Selecting previously unselected package fonts-nanum.
(Reading database ... 123594 files and directories currently installed.)
Preparing to unpack .../fonts-nanum_20200506-1_all.deb ...
Unpacking fonts-nanum (20200506-1) ...
Setting up fonts-nanum (20200506-1) ...
Processing triggers for fontconfig (2.13.1-4.2ubuntu5) ...


In [4]:
### 시드 고정
random.seed(2024)
np.random.seed(2024)
torch.manual_seed(2024)
torch.cuda.manual_seed(2024)
torch.cuda.manual_seed_all(2024)
torch.backends.cudnn.deterministic = True

In [6]:
### 데이터
%cd '/content/drive/MyDrive/[2024-1] EURON 6기/프로젝트'
train = pd.read_csv('./review_train.csv', encoding='utf-8')
test = pd.read_csv('./review_test.csv', encoding='utf-8')
print(train.shape, test.shape)

/content/drive/MyDrive/[2024-1] EURON 6기/프로젝트
(2026, 2) (400, 2)


In [7]:
### label encoding
from sklearn.preprocessing import LabelEncoder
n = train.shape[0]
y = pd.concat([train,test])

le = LabelEncoder()
y['keyword2'] = le.fit_transform(y['keyword2'])
train = y[:n]
test = y[n:]

### NLP

In [8]:
### okt
from konlpy.tag import Okt
okt = Okt()
train['okt'] = train['reviews'].apply(okt.morphs)
test['okt'] = test['reviews'].apply(okt.morphs)

In [9]:
### 불용어 제거
with open('./new_stopwords.txt', 'r', encoding='utf-8') as file:
    stop_words = file.readlines()
stop_words = [word.strip() for word in stop_words]

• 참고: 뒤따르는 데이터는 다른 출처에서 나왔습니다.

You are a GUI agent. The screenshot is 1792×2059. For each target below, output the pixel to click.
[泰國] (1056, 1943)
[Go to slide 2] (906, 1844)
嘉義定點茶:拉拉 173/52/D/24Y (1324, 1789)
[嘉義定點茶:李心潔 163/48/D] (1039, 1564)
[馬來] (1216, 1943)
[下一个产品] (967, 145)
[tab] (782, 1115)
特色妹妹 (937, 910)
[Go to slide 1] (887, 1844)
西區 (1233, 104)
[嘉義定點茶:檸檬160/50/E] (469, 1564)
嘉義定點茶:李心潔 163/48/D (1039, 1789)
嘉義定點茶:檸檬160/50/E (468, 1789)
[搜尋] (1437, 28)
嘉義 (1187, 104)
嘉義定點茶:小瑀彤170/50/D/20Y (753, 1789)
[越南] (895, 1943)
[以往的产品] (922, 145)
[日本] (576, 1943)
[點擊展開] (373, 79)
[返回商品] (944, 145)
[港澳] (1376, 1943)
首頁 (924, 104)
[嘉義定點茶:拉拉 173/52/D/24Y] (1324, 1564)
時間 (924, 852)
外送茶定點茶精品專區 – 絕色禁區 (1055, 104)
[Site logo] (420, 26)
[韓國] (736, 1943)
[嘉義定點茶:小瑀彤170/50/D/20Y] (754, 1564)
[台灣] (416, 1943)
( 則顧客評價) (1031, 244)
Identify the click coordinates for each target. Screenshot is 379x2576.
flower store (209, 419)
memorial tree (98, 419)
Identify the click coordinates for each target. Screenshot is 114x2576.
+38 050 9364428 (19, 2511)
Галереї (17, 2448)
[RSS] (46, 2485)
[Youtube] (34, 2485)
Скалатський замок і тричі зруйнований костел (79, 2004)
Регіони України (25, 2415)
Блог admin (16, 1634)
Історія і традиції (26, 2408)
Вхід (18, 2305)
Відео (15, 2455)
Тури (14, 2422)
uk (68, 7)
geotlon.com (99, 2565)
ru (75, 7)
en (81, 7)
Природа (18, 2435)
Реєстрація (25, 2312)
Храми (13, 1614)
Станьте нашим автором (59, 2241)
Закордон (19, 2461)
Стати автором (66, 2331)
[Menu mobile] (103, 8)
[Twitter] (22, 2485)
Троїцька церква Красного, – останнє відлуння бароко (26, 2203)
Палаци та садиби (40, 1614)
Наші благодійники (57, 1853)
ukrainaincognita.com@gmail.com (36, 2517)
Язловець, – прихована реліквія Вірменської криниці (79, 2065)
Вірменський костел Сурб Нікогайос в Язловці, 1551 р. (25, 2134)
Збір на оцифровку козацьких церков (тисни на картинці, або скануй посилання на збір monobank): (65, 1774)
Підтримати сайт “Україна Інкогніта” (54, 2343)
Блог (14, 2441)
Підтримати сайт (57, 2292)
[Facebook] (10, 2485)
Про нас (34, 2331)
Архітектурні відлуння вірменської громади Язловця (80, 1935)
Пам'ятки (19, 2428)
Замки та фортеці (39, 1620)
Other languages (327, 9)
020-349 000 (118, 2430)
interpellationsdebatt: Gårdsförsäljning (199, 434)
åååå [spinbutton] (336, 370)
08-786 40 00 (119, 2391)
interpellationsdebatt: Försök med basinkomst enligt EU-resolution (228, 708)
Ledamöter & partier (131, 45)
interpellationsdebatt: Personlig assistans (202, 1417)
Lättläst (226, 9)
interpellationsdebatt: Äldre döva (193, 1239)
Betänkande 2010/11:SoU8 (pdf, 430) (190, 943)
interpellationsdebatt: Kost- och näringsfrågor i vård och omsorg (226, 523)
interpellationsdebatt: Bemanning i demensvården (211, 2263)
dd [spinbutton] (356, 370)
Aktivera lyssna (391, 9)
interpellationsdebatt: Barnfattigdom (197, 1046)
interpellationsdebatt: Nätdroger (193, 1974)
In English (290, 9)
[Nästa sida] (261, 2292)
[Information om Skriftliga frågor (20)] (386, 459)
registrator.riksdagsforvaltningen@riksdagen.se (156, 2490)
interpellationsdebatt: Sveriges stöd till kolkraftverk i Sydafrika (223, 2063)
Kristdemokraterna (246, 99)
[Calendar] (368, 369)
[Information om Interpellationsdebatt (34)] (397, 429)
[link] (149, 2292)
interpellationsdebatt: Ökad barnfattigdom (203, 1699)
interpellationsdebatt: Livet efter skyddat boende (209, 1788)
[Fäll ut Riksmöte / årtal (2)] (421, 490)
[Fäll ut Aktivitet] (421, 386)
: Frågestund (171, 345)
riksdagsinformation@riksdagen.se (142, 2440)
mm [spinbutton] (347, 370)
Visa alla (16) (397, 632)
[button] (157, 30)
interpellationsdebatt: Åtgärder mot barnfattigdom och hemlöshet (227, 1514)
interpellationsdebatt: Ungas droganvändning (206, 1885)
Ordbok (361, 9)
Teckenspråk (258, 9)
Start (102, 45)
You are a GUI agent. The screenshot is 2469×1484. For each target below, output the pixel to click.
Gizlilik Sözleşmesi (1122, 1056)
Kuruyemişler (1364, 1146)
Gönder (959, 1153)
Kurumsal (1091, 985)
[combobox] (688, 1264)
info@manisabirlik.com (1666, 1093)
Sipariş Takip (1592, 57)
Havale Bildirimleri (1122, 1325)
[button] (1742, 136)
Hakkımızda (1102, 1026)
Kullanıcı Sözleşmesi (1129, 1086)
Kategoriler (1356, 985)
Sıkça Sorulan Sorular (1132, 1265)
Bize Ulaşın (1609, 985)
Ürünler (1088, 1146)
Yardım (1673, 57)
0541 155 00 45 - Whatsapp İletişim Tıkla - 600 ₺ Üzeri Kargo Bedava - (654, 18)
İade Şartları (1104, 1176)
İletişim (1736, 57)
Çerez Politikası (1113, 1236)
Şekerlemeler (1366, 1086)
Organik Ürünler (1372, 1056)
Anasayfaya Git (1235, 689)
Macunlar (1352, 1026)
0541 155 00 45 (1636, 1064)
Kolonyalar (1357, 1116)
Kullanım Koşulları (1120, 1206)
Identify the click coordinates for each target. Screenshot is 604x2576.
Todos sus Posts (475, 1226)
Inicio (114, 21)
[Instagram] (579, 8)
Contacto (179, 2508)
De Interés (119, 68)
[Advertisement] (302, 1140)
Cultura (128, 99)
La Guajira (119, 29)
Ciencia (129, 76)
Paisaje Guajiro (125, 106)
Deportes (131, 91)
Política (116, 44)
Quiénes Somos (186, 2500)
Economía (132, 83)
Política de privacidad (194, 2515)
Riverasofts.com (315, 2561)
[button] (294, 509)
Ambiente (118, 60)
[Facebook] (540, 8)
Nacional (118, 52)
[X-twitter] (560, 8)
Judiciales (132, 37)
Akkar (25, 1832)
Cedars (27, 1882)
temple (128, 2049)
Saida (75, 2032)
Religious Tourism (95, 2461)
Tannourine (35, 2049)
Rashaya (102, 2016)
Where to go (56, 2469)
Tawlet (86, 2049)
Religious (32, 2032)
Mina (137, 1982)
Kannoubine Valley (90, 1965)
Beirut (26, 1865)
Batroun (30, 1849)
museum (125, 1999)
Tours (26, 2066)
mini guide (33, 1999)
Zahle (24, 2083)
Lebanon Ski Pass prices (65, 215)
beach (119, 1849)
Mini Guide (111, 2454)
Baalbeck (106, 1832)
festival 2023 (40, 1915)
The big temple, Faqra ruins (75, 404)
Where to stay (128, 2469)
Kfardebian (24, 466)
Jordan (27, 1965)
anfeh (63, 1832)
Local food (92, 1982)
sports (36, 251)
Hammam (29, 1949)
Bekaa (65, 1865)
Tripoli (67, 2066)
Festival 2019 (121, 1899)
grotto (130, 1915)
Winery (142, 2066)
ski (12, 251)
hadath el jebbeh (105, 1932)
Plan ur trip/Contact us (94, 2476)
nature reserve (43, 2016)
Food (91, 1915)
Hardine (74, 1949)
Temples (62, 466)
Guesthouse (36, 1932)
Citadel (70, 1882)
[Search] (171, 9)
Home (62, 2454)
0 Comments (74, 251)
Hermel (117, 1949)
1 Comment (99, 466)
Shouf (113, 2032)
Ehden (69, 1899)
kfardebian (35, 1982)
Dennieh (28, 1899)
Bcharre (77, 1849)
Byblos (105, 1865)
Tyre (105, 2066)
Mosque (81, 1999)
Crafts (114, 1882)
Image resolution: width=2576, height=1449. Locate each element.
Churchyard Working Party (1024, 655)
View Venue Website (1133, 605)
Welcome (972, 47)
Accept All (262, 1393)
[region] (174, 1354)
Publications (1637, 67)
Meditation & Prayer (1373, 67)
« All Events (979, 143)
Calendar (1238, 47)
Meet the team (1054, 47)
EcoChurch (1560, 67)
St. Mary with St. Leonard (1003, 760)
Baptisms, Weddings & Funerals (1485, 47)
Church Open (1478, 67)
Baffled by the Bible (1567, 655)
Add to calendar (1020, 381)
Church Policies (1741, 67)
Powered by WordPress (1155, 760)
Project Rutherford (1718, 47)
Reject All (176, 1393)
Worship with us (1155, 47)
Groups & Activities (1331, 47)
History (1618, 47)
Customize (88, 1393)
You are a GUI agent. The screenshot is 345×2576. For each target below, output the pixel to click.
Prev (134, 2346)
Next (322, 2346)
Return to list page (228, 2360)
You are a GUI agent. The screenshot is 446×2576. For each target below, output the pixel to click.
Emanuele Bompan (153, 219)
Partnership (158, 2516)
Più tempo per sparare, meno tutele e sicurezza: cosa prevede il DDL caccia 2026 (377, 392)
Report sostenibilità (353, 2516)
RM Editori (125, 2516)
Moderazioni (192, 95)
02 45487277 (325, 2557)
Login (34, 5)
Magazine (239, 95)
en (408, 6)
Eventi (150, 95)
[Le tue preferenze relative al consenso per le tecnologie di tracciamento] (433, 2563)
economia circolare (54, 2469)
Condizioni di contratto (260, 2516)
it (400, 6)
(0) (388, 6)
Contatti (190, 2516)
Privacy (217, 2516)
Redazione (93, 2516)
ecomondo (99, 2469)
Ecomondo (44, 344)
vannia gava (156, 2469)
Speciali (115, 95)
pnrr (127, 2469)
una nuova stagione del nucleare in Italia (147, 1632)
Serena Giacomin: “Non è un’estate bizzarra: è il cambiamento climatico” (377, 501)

def remove_stopwords(review):
    return [word for word in review if word not in stop_words]


train['okt'] = [remove_stopwords(review) for review in train['okt']]
test['okt'] = [remove_stopwords(review) for review in test['okt']]

In [10]:
### TF-IDF
from sklearn.feature_extraction.text import TfidfVectorizer
tfidf_okt = TfidfVectorizer(tokenizer=okt.morphs, ngram_range=(1,2), min_df=2,
                            max_df=0.95, stop_words=stop_words)
tfidf_okt_matrix = tfidf_okt.fit_transform(train['reviews'])
tfidf_okt_matrix_test = tfidf_okt.transform(test['reviews'])

vocab_size = tfidf_okt_matrix.shape[1]

In [11]:
### X/y split
X = tfidf_okt_matrix
y = train['keyword2']
X_test = tfidf_okt_matrix_test
y_test = test['keyword2']

### train/valid split
X_train, X_valid, y_train, y_valid = train_test_split(
    X, y, test_size=0.2, shuffle=True, random_state=2024
)

print(X_train.shape, X_valid.shape, X_test.shape)
print(y_train.shape, y_valid.shape, y_test.shape)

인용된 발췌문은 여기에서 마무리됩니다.